# About this task
Transcribe only what runs from the line containing "1047x706 pixels." through the end of the listing, line for line and exactly, and omit the pictures.

____ Exercise data

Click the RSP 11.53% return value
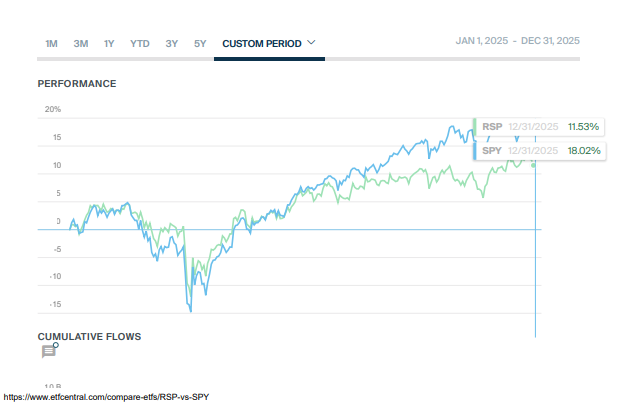This screenshot has height=408, width=618. [x=583, y=127]
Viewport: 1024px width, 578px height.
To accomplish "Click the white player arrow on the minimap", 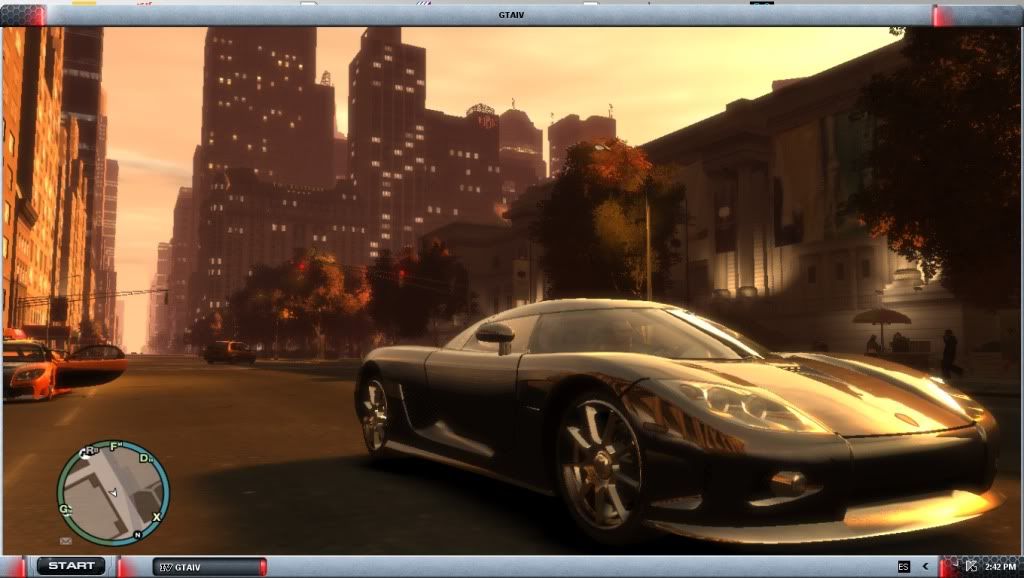I will click(x=113, y=492).
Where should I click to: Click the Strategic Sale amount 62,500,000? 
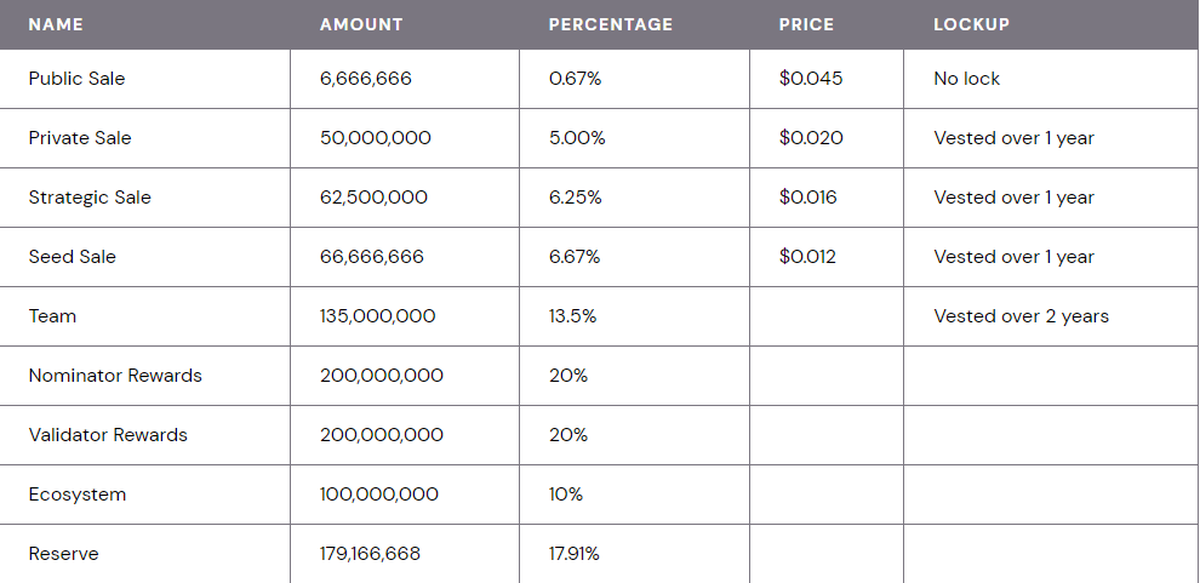click(373, 198)
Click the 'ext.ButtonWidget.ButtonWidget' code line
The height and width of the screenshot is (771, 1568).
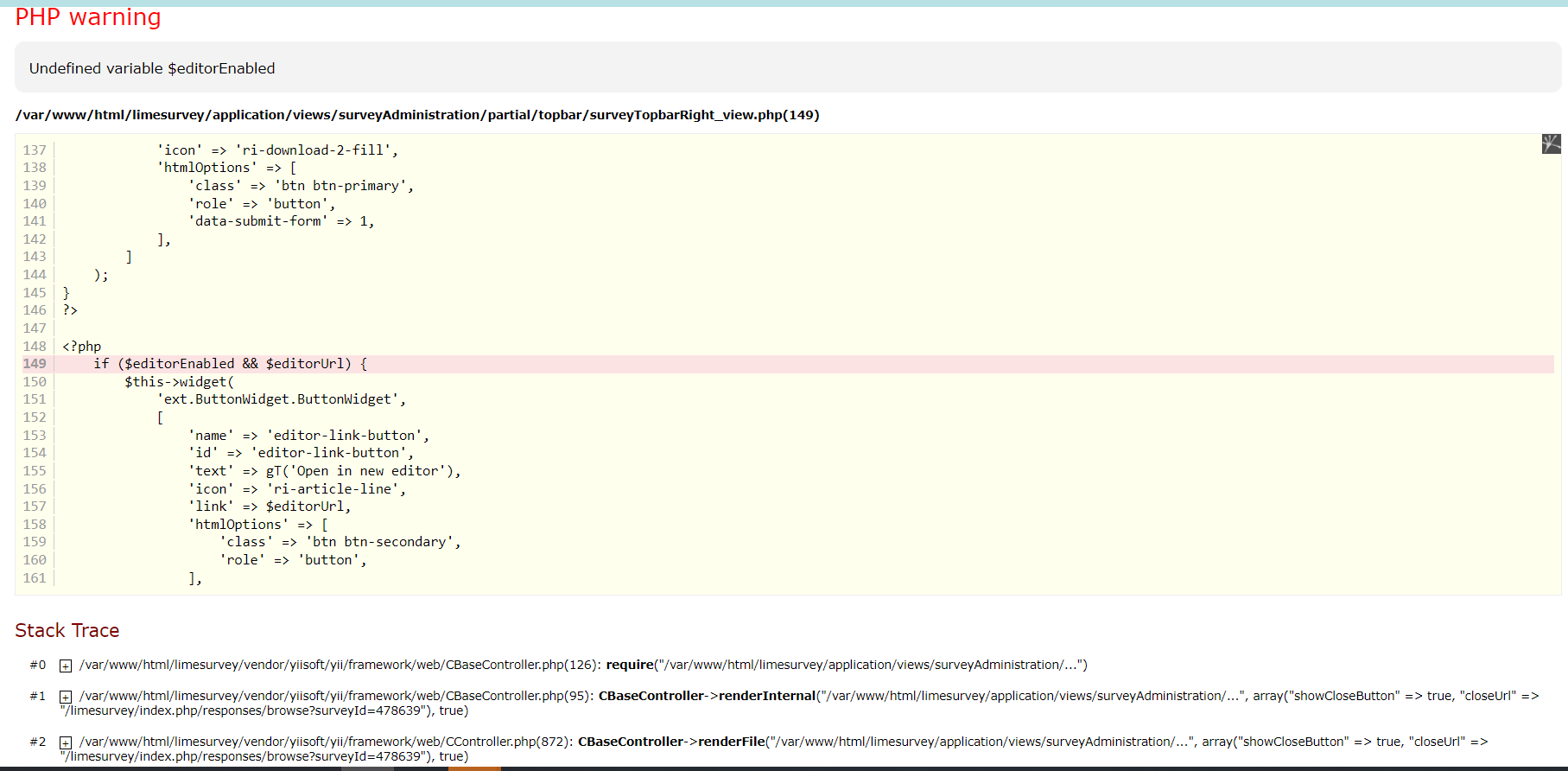tap(281, 399)
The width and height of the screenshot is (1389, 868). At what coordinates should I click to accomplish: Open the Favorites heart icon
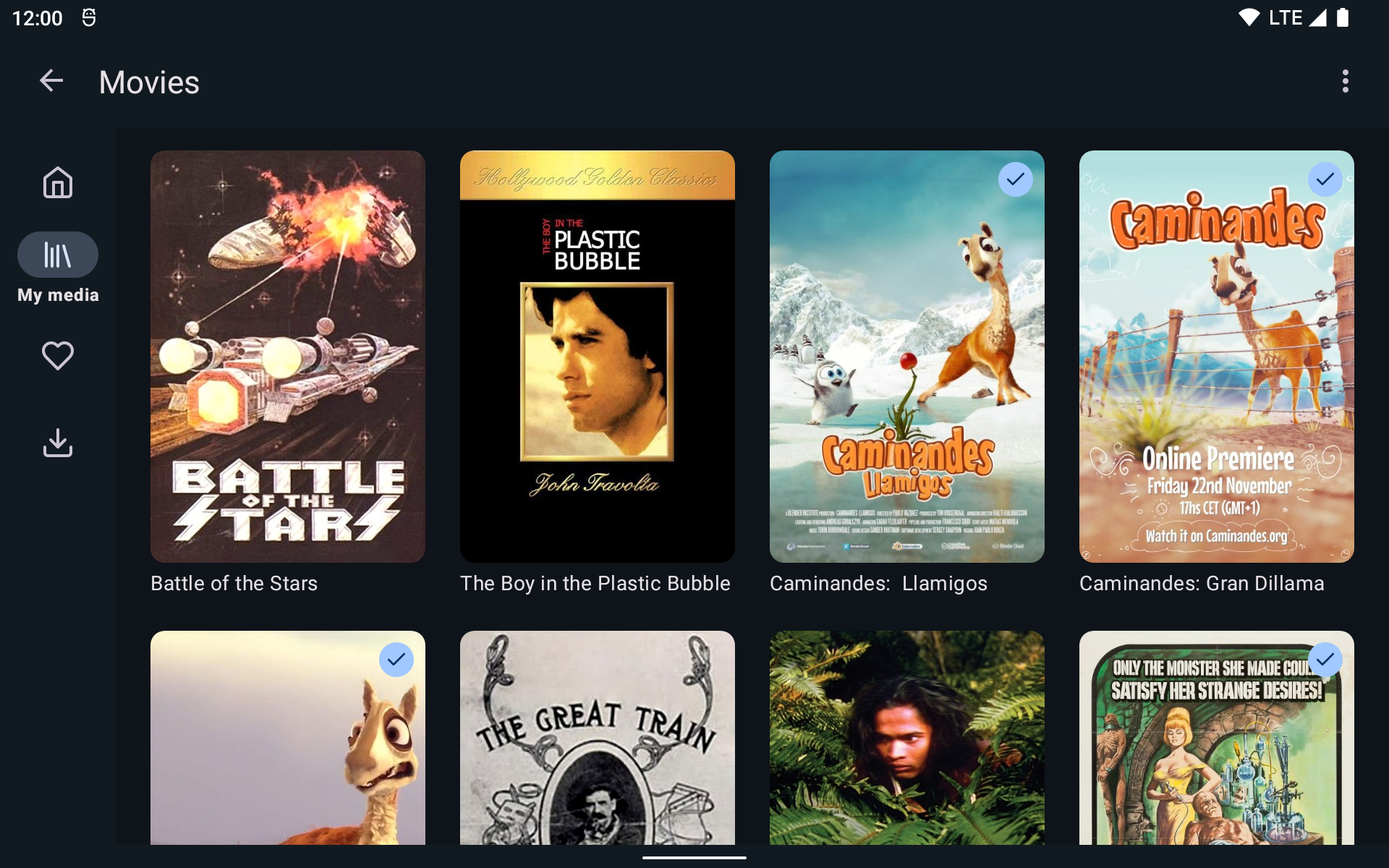click(x=58, y=356)
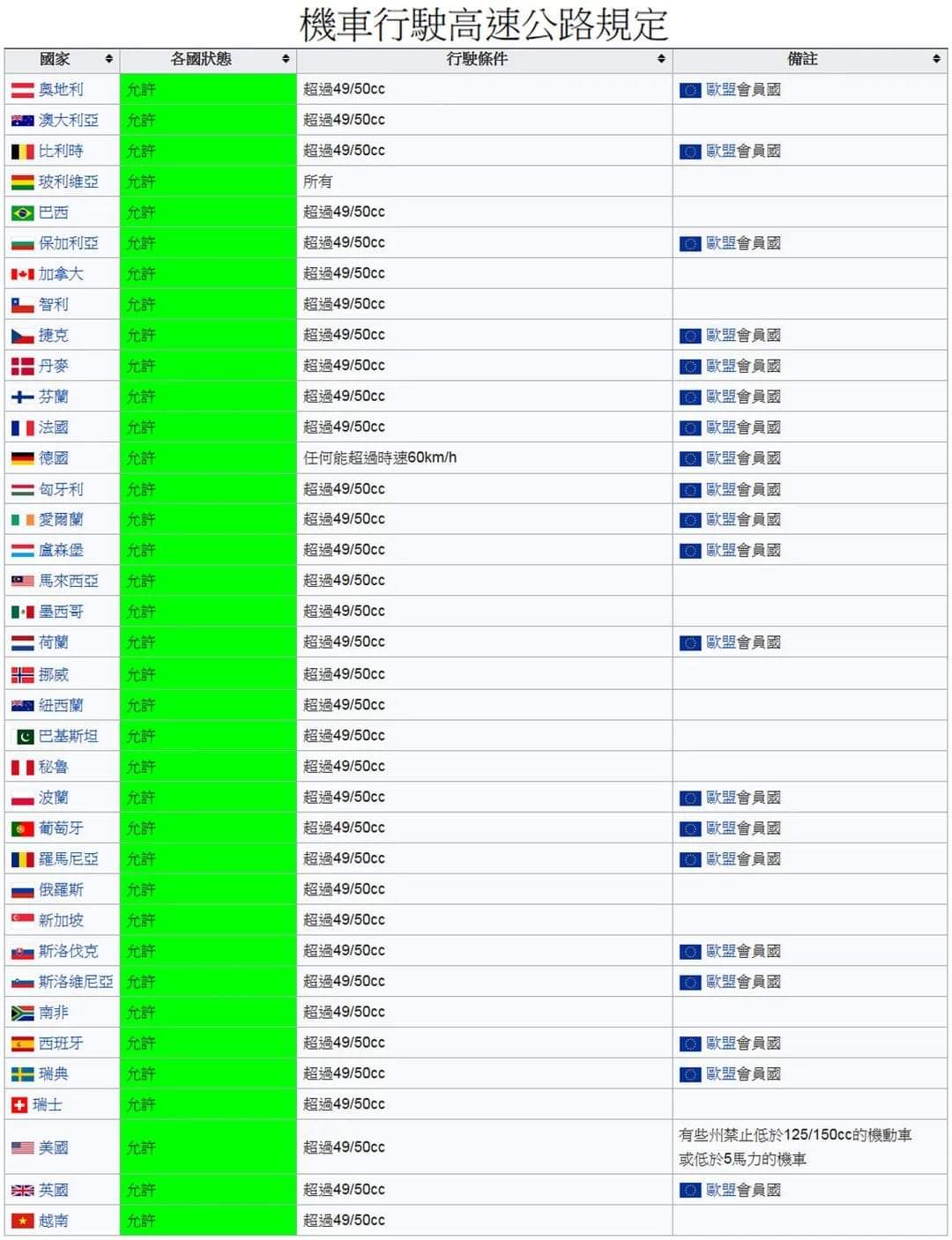Viewport: 952px width, 1240px height.
Task: Click the EU flag in the Germany row
Action: pyautogui.click(x=690, y=458)
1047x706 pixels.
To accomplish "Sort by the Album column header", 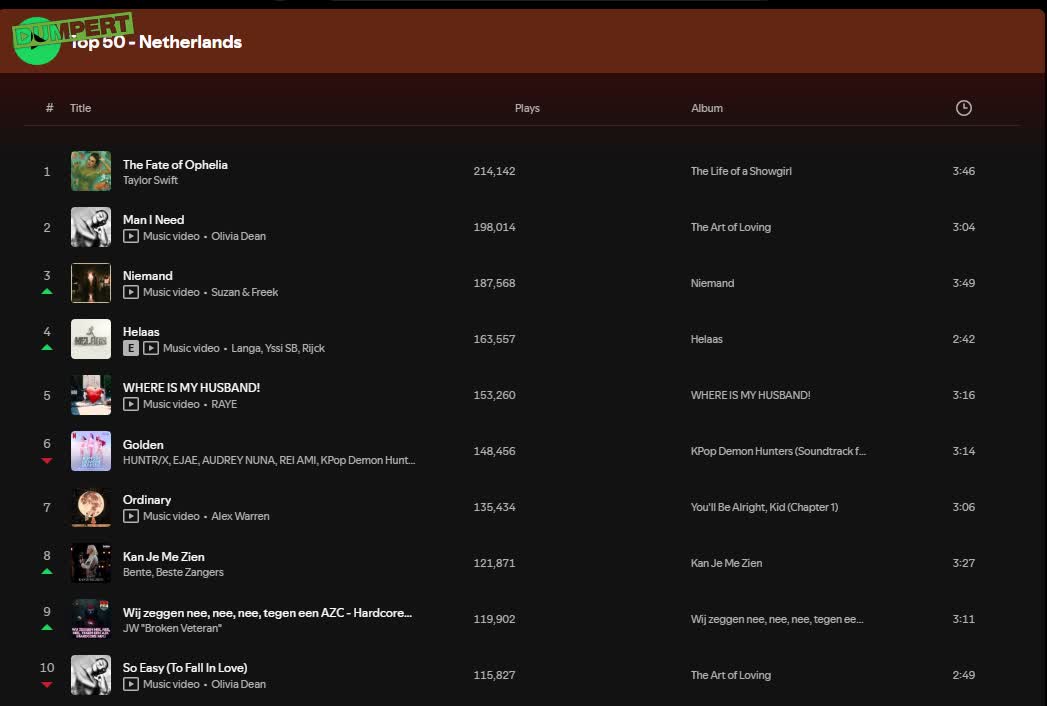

________

# Response for this exercise
1047x706 pixels.
To accomplish "Sort by the Album column header", 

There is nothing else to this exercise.